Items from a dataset
_ _ _ _ _
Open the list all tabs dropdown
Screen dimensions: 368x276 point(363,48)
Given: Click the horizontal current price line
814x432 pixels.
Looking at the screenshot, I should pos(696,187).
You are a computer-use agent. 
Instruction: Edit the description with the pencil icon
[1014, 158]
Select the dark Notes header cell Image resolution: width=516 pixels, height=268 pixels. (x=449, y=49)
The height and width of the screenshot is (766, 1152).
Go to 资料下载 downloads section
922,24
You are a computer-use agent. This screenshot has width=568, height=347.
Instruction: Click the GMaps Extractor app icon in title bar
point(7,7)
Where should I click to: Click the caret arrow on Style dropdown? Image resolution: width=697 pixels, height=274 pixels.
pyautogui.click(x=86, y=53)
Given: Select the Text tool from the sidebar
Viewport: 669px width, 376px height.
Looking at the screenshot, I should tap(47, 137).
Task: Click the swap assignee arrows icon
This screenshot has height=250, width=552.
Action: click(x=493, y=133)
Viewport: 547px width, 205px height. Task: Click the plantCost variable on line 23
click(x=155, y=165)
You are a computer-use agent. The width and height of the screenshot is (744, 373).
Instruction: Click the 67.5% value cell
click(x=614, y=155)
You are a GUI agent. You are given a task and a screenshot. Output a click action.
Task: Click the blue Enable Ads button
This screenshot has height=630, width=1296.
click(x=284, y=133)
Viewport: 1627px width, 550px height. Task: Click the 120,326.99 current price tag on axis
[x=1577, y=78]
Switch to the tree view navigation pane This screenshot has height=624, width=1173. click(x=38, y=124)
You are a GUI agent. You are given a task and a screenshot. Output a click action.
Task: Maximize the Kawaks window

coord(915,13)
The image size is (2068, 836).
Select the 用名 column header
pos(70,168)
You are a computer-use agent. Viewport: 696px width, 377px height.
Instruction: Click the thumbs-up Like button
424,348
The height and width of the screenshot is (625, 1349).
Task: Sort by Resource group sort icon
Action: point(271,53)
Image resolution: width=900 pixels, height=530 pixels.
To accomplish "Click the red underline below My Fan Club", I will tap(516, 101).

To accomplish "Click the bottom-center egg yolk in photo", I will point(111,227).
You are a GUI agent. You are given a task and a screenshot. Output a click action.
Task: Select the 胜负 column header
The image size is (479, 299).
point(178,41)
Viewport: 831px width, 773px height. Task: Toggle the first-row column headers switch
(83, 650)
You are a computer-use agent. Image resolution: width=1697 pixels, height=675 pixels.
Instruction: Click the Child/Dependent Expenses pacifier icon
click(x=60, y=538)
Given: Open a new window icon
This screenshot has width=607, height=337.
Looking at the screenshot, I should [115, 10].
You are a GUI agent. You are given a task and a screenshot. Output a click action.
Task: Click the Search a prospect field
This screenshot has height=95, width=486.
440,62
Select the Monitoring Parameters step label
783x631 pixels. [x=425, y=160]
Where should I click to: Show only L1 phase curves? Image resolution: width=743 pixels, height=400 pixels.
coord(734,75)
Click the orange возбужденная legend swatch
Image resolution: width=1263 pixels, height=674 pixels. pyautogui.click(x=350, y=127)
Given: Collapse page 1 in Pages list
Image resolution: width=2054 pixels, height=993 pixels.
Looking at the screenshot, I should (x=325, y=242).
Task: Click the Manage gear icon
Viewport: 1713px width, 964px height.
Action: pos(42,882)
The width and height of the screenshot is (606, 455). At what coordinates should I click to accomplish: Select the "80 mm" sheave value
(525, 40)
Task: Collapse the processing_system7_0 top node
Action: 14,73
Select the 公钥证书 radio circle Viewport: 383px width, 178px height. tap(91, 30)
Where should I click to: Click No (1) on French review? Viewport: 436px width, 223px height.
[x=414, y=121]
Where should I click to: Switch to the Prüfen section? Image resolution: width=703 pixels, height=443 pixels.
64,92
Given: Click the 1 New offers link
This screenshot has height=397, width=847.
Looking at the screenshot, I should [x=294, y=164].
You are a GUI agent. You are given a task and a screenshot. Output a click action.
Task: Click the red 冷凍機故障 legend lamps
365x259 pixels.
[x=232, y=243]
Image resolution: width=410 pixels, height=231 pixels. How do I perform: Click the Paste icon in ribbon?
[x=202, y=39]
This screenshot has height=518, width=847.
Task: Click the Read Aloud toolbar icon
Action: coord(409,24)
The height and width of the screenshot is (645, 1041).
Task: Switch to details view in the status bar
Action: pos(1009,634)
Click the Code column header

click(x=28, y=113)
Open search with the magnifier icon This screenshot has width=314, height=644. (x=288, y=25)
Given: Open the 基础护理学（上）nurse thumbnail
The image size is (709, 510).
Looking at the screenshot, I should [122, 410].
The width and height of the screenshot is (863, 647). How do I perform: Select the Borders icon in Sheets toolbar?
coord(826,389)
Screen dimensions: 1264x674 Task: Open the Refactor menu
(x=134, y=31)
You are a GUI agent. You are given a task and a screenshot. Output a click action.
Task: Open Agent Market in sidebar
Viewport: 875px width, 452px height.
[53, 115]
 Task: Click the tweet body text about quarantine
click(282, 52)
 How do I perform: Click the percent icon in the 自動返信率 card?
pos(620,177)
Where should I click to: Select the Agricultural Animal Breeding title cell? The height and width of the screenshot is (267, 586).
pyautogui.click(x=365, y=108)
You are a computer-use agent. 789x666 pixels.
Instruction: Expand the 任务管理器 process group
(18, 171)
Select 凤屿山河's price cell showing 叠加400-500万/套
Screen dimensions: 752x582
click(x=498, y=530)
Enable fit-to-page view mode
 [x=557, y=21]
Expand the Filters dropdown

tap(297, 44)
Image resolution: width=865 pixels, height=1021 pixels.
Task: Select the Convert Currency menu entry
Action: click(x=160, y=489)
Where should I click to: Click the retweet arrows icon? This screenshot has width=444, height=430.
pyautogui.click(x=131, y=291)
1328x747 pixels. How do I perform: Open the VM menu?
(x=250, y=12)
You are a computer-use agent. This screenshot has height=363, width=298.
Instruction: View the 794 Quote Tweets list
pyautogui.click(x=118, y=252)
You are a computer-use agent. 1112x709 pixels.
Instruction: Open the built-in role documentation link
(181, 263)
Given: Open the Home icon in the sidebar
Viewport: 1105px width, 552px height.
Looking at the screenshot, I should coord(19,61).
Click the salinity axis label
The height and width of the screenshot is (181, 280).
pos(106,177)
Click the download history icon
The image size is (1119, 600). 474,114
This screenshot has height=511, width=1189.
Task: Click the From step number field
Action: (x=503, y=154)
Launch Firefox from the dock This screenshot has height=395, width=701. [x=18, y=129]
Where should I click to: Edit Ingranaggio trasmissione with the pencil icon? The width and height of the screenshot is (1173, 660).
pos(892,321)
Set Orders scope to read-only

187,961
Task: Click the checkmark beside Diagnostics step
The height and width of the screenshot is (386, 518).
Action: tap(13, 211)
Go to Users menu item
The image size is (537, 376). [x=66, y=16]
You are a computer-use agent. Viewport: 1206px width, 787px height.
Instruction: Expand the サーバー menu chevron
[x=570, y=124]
_ _ _ _ _
**Directions for this task:**
Present all of the items above as a numbered list, leaving out any blank lines.

**Task output:**
1. Open the list all tabs dropdown
2. Screen dimensions: 368x276 point(363,48)
3. Given: Click the horizontal current price line
4. 814x432 pixels.
5. Looking at the screenshot, I should pos(696,187).
6. You are a computer-use agent. 
7. Instruction: Edit the description with the pencil icon
8. [1014, 158]
9. Select the dark Notes header cell Image resolution: width=516 pixels, height=268 pixels. (x=449, y=49)
10. The height and width of the screenshot is (766, 1152).
11. Go to 资料下载 downloads section
12. 922,24
13. You are a computer-use agent. This screenshot has width=568, height=347.
14. Instruction: Click the GMaps Extractor app icon in title bar
15. point(7,7)
16. Where should I click to: Click the caret arrow on Style dropdown? Image resolution: width=697 pixels, height=274 pixels.
17. pyautogui.click(x=86, y=53)
18. Given: Select the Text tool from the sidebar
19. Viewport: 669px width, 376px height.
20. Looking at the screenshot, I should tap(47, 137).
21. Task: Click the swap assignee arrows icon
22. This screenshot has height=250, width=552.
23. Action: click(x=493, y=133)
24. Viewport: 547px width, 205px height. Task: Click the plantCost variable on line 23
25. click(x=155, y=165)
26. You are a computer-use agent. The width and height of the screenshot is (744, 373).
27. Instruction: Click the 67.5% value cell
28. click(x=614, y=155)
29. You are a GUI agent. You are given a task and a screenshot. Output a click action.
30. Task: Click the blue Enable Ads button
31. This screenshot has height=630, width=1296.
32. click(x=284, y=133)
33. Viewport: 1627px width, 550px height. Task: Click the 120,326.99 current price tag on axis
34. [x=1577, y=78]
35. Switch to the tree view navigation pane This screenshot has height=624, width=1173. click(x=38, y=124)
36. You are a GUI agent. You are given a task and a screenshot. Output a click action.
37. Task: Maximize the Kawaks window
38. coord(915,13)
39. The image size is (2068, 836).
40. Select the 用名 column header
41. pos(70,168)
42. You are a computer-use agent. Viewport: 696px width, 377px height.
43. Instruction: Click the thumbs-up Like button
44. 424,348
45. The height and width of the screenshot is (625, 1349).
46. Task: Sort by Resource group sort icon
47. Action: point(271,53)
48. Image resolution: width=900 pixels, height=530 pixels.
49. To accomplish "Click the red underline below My Fan Club", I will tap(516, 101).
50. To accomplish "Click the bottom-center egg yolk in photo", I will point(111,227).
51. You are a GUI agent. You are given a task and a screenshot. Output a click action.
52. Task: Select the 胜负 column header
53. The image size is (479, 299).
54. point(178,41)
55. Viewport: 831px width, 773px height. Task: Toggle the first-row column headers switch
56. (83, 650)
57. You are a computer-use agent. Image resolution: width=1697 pixels, height=675 pixels.
58. Instruction: Click the Child/Dependent Expenses pacifier icon
59. click(x=60, y=538)
60. Given: Open a new window icon
61. This screenshot has width=607, height=337.
62. Looking at the screenshot, I should [115, 10].
63. You are a GUI agent. You are given a task and a screenshot. Output a click action.
64. Task: Click the Search a prospect field
65. This screenshot has height=95, width=486.
66. 440,62
67. Select the Monitoring Parameters step label
68. 783x631 pixels. [x=425, y=160]
69. Where should I click to: Show only L1 phase curves? Image resolution: width=743 pixels, height=400 pixels.
70. coord(734,75)
71. Click the orange возбужденная legend swatch
72. Image resolution: width=1263 pixels, height=674 pixels. pyautogui.click(x=350, y=127)
73. Given: Collapse page 1 in Pages list
74. Image resolution: width=2054 pixels, height=993 pixels.
75. Looking at the screenshot, I should (x=325, y=242).
76. Task: Click the Manage gear icon
77. Viewport: 1713px width, 964px height.
78. Action: pos(42,882)
79. The width and height of the screenshot is (606, 455). At what coordinates should I click to accomplish: Select the "80 mm" sheave value
80. (525, 40)
81. Task: Collapse the processing_system7_0 top node
82. Action: 14,73
83. Select the 公钥证书 radio circle Viewport: 383px width, 178px height. tap(91, 30)
84. Where should I click to: Click No (1) on French review? Viewport: 436px width, 223px height.
85. [x=414, y=121]
86. Where should I click to: Switch to the Prüfen section? Image resolution: width=703 pixels, height=443 pixels.
87. 64,92
88. Given: Click the 1 New offers link
89. This screenshot has height=397, width=847.
90. Looking at the screenshot, I should [x=294, y=164].
91. You are a GUI agent. You are given a task and a screenshot. Output a click action.
92. Task: Click the red 冷凍機故障 legend lamps
93. 365x259 pixels.
94. [x=232, y=243]
95. Image resolution: width=410 pixels, height=231 pixels. How do I perform: Click the Paste icon in ribbon?
96. [x=202, y=39]
97. This screenshot has height=518, width=847.
98. Task: Click the Read Aloud toolbar icon
99. Action: coord(409,24)
100. The height and width of the screenshot is (645, 1041).
101. Task: Switch to details view in the status bar
102. Action: pos(1009,634)
103. Click the Code column header
104. click(x=28, y=113)
105. Open search with the magnifier icon This screenshot has width=314, height=644. (x=288, y=25)
106. Given: Open the 基础护理学（上）nurse thumbnail
107. The image size is (709, 510).
108. Looking at the screenshot, I should [122, 410].
109. The width and height of the screenshot is (863, 647). How do I perform: Select the Borders icon in Sheets toolbar?
110. coord(826,389)
111. Screen dimensions: 1264x674 Task: Open the Refactor menu
112. (x=134, y=31)
113. You are a GUI agent. You are given a task and a screenshot. Output a click action.
114. Task: Open Agent Market in sidebar
115. Viewport: 875px width, 452px height.
116. [53, 115]
117.  Task: Click the tweet body text about quarantine
118. click(282, 52)
119.  How do I perform: Click the percent icon in the 自動返信率 card?
120. pos(620,177)
121. Where should I click to: Select the Agricultural Animal Breeding title cell? The height and width of the screenshot is (267, 586).
122. pyautogui.click(x=365, y=108)
123. You are a computer-use agent. 789x666 pixels.
124. Instruction: Expand the 任务管理器 process group
125. (18, 171)
126. Select 凤屿山河's price cell showing 叠加400-500万/套
127. Screen dimensions: 752x582
128. click(x=498, y=530)
129. Enable fit-to-page view mode
130.  [x=557, y=21]
131. Expand the Filters dropdown
132. tap(297, 44)
133. Image resolution: width=865 pixels, height=1021 pixels.
134. Task: Select the Convert Currency menu entry
135. Action: click(x=160, y=489)
136. Where should I click to: Click the retweet arrows icon? This screenshot has width=444, height=430.
137. pyautogui.click(x=131, y=291)
138. 1328x747 pixels. How do I perform: Open the VM menu?
139. (x=250, y=12)
140. You are a computer-use agent. This screenshot has height=363, width=298.
141. Instruction: View the 794 Quote Tweets list
142. pyautogui.click(x=118, y=252)
143. You are a computer-use agent. 1112x709 pixels.
144. Instruction: Open the built-in role documentation link
145. (181, 263)
146. Given: Open the Home icon in the sidebar
147. Viewport: 1105px width, 552px height.
148. Looking at the screenshot, I should coord(19,61).
149. Click the salinity axis label
150. The height and width of the screenshot is (181, 280).
151. pos(106,177)
152. Click the download history icon
153. The image size is (1119, 600). 474,114
154. This screenshot has height=511, width=1189.
155. Task: Click the From step number field
156. Action: (x=503, y=154)
157. Launch Firefox from the dock This screenshot has height=395, width=701. [x=18, y=129]
158. Where should I click to: Edit Ingranaggio trasmissione with the pencil icon? The width and height of the screenshot is (1173, 660).
159. pos(892,321)
160. Set Orders scope to read-only
161. 187,961
162. Task: Click the checkmark beside Diagnostics step
163. The height and width of the screenshot is (386, 518).
164. Action: tap(13, 211)
165. Go to Users menu item
166. The image size is (537, 376). [x=66, y=16]
167. You are a computer-use agent. Viewport: 1206px width, 787px height.
168. Instruction: Expand the サーバー menu chevron
169. [x=570, y=124]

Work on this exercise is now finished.